» **WHAT YOU NEED TO DO**
Each entry, from beginning to end, is to be transcribed verbatim.
THE RECORDS START
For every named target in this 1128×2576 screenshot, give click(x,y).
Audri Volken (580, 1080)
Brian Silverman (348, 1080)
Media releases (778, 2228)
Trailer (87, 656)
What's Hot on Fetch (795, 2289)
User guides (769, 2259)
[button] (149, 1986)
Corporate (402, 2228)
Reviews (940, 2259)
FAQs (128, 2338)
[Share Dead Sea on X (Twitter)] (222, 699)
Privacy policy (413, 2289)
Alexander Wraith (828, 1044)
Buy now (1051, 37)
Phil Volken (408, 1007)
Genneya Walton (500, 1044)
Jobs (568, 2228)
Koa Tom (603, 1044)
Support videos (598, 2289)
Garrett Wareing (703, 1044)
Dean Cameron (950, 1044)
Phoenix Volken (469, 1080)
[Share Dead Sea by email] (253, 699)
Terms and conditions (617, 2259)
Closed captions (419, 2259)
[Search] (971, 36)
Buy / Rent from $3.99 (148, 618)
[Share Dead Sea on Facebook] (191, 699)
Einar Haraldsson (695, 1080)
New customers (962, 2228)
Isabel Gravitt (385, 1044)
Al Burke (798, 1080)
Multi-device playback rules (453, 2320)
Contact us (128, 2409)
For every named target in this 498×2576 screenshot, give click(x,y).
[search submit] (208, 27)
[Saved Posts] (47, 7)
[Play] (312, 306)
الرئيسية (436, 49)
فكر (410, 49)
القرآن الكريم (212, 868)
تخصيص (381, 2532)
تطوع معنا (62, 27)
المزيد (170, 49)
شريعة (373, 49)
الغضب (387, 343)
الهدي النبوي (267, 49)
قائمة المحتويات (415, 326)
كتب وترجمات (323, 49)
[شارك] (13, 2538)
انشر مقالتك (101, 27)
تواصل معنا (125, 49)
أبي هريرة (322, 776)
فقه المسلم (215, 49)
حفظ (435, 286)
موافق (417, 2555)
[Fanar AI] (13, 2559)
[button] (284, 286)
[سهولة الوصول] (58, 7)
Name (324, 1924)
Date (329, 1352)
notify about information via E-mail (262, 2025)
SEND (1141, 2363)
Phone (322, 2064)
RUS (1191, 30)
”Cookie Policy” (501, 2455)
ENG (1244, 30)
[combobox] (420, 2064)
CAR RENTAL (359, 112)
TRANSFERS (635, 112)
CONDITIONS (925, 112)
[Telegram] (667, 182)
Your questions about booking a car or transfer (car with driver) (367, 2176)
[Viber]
THE RECORDS END
» **EXERCISE SOLUTION**
For every named target in this 1128×2576 screenshot, give click(x,y).
Audri Volken (580, 1080)
Brian Silverman (348, 1080)
Media releases (778, 2228)
Trailer (87, 656)
What's Hot on Fetch (795, 2289)
User guides (769, 2259)
[button] (149, 1986)
Corporate (402, 2228)
Reviews (940, 2259)
FAQs (128, 2338)
[Share Dead Sea on X (Twitter)] (222, 699)
Privacy policy (413, 2289)
Alexander Wraith (828, 1044)
Buy now (1051, 37)
Phil Volken (408, 1007)
Genneya Walton (500, 1044)
Jobs (568, 2228)
Koa Tom (603, 1044)
Support videos (598, 2289)
Garrett Wareing (703, 1044)
Dean Cameron (950, 1044)
Phoenix Volken (469, 1080)
[Share Dead Sea by email] (253, 699)
Terms and conditions (617, 2259)
Closed captions (419, 2259)
[Search] (971, 36)
Buy / Rent from $3.99 (148, 618)
[Share Dead Sea on Facebook] (191, 699)
Einar Haraldsson (695, 1080)
New customers (962, 2228)
Isabel Gravitt (385, 1044)
Al Burke (798, 1080)
Multi-device playback rules (453, 2320)
Contact us (128, 2409)
For every named target in this 498×2576 screenshot, give click(x,y).
[search submit] (208, 27)
[Saved Posts] (47, 7)
[Play] (312, 306)
الرئيسية (436, 49)
فكر (410, 49)
القرآن الكريم (212, 868)
تخصيص (381, 2532)
تطوع معنا (62, 27)
المزيد (170, 49)
شريعة (373, 49)
الغضب (387, 343)
الهدي النبوي (267, 49)
قائمة المحتويات (415, 326)
كتب وترجمات (323, 49)
[شارك] (13, 2538)
انشر مقالتك (101, 27)
تواصل معنا (125, 49)
أبي هريرة (322, 776)
فقه المسلم (215, 49)
حفظ (435, 286)
موافق (417, 2555)
[Fanar AI] (13, 2559)
[button] (284, 286)
[سهولة الوصول] (58, 7)
Name (324, 1924)
Date (329, 1352)
notify about information via E-mail (262, 2025)
SEND (1141, 2363)
Phone (322, 2064)
RUS (1191, 30)
”Cookie Policy” (501, 2455)
ENG (1244, 30)
[combobox] (420, 2064)
CAR RENTAL (359, 112)
TRANSFERS (635, 112)
CONDITIONS (925, 112)
[Telegram] (667, 182)
Your questions about booking a car or transfer (car with driver) (367, 2176)
[Viber]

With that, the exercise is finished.